Risk and Culture: Is Synthetic Biology Different?
Dan M. Kahan
Yale University - Law School; Annenberg Public Policy Center, University of Pennsylvania; Harvard University - Edmond J. Safra Center for Ethics
George Washington University - Law School; Cultural Cognition Project
Gregory N. Mandel
Temple University - James E. Beasley School of Law
February 20, 2009
Harvard Law School Program on Risk Regulation Research Paper No. 09-2
Yale Law School, Public Law Working Paper No. 190
Cultural cognition refers to the influence that individuals' values have on their perceptions of technological risk.

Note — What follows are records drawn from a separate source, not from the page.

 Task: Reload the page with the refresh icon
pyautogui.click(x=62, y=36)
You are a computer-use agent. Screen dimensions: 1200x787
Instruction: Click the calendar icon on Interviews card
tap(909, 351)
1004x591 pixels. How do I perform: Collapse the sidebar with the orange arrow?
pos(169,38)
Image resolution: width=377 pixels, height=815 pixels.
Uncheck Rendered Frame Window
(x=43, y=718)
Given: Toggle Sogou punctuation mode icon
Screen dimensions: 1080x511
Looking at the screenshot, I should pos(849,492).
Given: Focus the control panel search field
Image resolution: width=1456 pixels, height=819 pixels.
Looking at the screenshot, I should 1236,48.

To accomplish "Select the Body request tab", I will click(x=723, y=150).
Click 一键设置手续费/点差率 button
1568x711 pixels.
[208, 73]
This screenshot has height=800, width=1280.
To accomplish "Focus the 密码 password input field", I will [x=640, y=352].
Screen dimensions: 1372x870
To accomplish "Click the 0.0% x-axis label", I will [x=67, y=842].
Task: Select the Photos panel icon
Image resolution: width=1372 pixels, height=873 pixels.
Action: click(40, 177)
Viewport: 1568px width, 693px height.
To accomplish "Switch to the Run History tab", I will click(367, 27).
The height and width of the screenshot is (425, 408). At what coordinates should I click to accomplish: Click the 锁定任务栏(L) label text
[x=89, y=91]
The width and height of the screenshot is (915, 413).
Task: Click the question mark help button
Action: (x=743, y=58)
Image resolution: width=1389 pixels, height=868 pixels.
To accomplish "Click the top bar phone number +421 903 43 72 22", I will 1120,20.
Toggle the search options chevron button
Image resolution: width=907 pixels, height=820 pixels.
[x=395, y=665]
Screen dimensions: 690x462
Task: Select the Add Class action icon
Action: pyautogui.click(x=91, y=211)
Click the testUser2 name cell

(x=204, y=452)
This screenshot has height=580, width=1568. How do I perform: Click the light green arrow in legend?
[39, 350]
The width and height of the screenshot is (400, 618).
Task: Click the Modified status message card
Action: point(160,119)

We conducted a study to assess the cultural cognition of synthetic biology risks. Examining the attitudes of a large and diverse sample of Americans (N = 1,500), we found that hierarchical, conservative, and highly religious individuals - persons who normally are most skeptical of claims of environmental risks (including those relating to nuclear power and global warming) - are the persons most concerned about synthetic biology risks. We attribute this inversion of the normal cultural profile of risk perceptions to the seemingly anti-religious connotations of synthetic biology. We discuss implications of this finding for future study and for risk communication.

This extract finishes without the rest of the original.